What the task asks ->
Render the data below as a numbered list with no blank lines. Start at the line that has "You are a computer-use" and stop after the line that has "coord(397,376)", and leave the pictures out.
[Start Source material]
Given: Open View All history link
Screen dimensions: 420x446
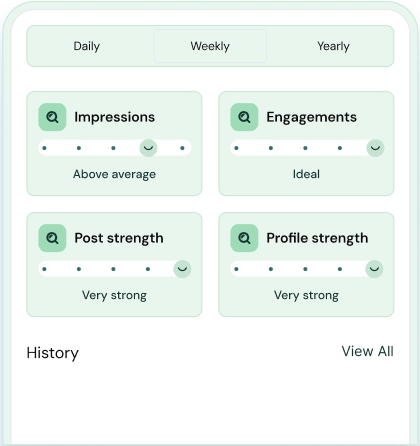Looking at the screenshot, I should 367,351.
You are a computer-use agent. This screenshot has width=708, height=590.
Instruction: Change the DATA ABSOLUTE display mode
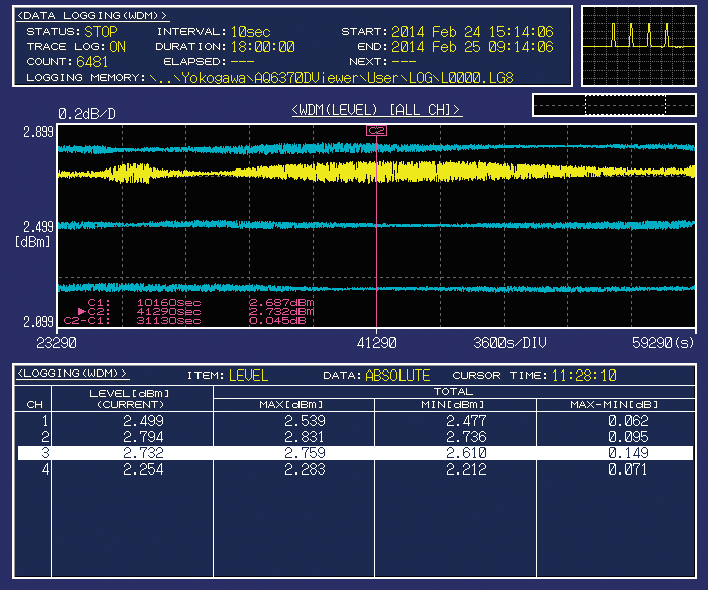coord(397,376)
[End Source material]
[Start Source material]
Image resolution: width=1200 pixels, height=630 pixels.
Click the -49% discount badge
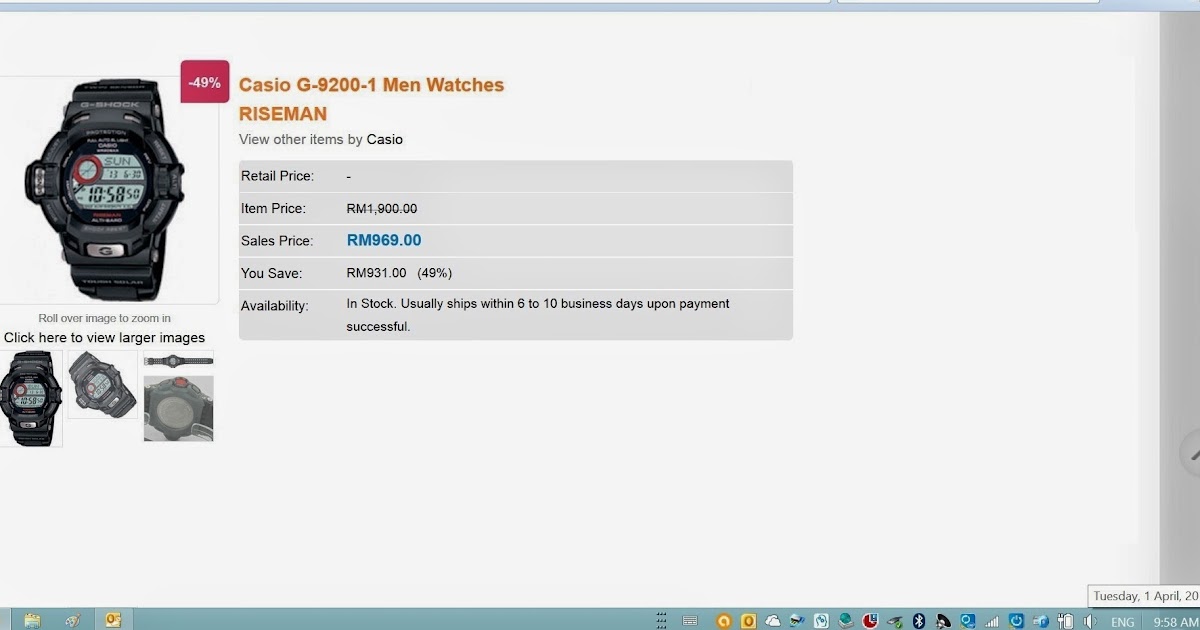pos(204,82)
[End Source material]
[Start Source material]
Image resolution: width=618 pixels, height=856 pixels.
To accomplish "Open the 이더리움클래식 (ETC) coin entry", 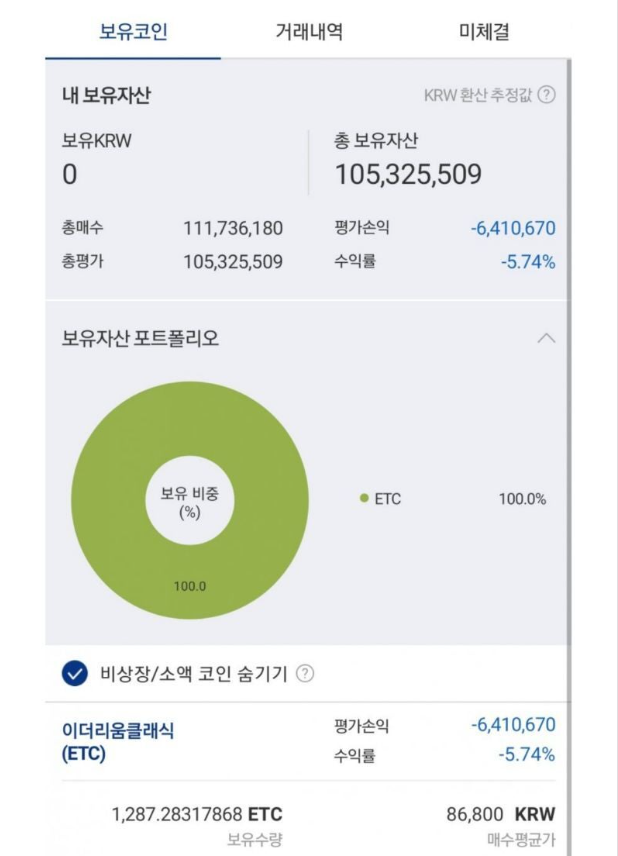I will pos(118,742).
[End Source material]
Solved problem ->
1. You are a computer-use agent. This screenshot has width=708, height=590.
2. Instruction: Change the DATA ABSOLUTE display mode
3. coord(397,376)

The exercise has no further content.